** Begin **
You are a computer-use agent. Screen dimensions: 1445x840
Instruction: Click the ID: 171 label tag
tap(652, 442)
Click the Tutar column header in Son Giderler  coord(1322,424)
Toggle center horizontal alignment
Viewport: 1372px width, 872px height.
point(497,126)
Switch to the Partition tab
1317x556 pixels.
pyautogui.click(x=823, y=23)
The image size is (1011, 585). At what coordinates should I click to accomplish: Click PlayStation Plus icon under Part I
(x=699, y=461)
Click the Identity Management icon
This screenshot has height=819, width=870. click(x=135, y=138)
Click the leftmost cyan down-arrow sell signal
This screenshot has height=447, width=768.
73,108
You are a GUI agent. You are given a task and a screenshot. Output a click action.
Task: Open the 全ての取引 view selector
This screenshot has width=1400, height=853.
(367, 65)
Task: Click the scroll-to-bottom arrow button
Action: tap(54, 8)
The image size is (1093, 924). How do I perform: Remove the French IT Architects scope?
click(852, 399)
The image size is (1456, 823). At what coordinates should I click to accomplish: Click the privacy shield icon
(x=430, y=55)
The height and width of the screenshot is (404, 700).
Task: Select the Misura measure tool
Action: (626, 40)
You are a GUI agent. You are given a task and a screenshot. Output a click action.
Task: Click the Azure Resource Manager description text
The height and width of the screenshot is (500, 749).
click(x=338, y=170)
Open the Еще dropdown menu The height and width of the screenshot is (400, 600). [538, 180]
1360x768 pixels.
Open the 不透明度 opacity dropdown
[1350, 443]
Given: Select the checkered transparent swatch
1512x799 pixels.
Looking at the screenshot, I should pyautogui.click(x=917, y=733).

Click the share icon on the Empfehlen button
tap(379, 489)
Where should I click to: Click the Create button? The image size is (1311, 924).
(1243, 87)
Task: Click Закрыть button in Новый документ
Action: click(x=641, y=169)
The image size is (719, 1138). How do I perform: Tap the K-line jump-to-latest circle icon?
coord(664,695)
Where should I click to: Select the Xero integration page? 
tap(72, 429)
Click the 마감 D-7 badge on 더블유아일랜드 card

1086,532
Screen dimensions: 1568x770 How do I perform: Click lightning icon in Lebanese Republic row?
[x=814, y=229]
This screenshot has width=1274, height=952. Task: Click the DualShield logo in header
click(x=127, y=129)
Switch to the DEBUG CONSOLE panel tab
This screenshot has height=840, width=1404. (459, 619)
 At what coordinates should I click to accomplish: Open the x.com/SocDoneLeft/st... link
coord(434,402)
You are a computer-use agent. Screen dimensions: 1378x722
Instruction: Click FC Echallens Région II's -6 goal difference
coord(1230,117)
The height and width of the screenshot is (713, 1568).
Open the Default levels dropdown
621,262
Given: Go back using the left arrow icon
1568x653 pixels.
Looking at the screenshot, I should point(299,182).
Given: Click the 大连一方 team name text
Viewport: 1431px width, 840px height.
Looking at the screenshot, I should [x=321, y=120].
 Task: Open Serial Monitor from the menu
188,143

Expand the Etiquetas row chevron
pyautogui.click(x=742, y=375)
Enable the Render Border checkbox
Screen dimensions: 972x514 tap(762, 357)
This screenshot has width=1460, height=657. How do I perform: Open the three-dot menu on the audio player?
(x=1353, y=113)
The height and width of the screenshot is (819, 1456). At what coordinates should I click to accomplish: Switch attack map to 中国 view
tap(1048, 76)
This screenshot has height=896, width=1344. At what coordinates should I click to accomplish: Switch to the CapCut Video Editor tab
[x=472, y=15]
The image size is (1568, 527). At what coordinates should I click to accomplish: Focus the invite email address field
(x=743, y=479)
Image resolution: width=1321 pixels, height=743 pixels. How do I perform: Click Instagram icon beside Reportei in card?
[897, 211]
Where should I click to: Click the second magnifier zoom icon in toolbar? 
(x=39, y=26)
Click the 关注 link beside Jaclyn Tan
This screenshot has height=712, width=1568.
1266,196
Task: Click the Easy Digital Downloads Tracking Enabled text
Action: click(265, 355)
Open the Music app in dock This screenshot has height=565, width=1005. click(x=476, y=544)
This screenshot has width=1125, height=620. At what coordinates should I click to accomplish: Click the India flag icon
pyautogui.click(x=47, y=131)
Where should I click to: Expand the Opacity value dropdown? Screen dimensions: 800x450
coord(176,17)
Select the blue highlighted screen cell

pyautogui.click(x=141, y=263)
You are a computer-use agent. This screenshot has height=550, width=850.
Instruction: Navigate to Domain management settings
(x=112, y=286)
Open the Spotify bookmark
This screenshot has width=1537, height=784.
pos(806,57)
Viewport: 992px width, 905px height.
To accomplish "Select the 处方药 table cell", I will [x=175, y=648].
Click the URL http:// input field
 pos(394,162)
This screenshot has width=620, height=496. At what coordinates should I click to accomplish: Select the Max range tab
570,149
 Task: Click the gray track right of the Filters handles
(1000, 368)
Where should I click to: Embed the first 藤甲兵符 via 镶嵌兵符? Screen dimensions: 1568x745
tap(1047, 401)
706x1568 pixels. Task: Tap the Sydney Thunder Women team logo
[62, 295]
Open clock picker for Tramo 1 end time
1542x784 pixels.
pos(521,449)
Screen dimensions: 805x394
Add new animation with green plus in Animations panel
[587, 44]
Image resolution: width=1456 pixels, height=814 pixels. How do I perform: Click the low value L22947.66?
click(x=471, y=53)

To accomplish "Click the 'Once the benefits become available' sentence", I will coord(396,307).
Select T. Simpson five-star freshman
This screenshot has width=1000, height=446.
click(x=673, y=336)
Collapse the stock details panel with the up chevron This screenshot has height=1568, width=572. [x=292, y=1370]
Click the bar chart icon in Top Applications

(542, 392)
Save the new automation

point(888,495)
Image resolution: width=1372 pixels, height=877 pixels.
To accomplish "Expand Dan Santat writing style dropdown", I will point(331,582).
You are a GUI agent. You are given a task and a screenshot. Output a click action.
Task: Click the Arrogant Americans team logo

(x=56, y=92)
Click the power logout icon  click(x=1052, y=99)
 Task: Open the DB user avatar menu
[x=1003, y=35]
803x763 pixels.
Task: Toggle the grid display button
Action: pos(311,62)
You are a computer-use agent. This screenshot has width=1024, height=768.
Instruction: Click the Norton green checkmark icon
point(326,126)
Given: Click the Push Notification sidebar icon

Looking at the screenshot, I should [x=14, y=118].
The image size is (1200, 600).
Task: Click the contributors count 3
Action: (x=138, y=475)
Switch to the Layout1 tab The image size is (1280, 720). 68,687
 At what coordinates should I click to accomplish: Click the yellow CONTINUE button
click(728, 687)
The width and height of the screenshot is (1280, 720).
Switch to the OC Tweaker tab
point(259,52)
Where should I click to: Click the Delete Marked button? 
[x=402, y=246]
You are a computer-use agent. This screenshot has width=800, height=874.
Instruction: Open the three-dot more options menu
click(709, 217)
** End **
■ **BRIEF**:
Rewrite everything in the listing from the line containing "Click the power" down to the line containing "point(259,52)", changing "tab" to "panel" and leaving all else unchanged.

■ **SOLUTION TO THE EXERCISE**:
Click the power logout icon  click(x=1052, y=99)
 Task: Open the DB user avatar menu
[x=1003, y=35]
803x763 pixels.
Task: Toggle the grid display button
Action: pos(311,62)
You are a computer-use agent. This screenshot has width=1024, height=768.
Instruction: Click the Norton green checkmark icon
point(326,126)
Given: Click the Push Notification sidebar icon

Looking at the screenshot, I should [x=14, y=118].
The image size is (1200, 600).
Task: Click the contributors count 3
Action: (x=138, y=475)
Switch to the Layout1 panel The image size is (1280, 720). 68,687
 At what coordinates should I click to accomplish: Click the yellow CONTINUE button
click(728, 687)
The width and height of the screenshot is (1280, 720).
Switch to the OC Tweaker panel
point(259,52)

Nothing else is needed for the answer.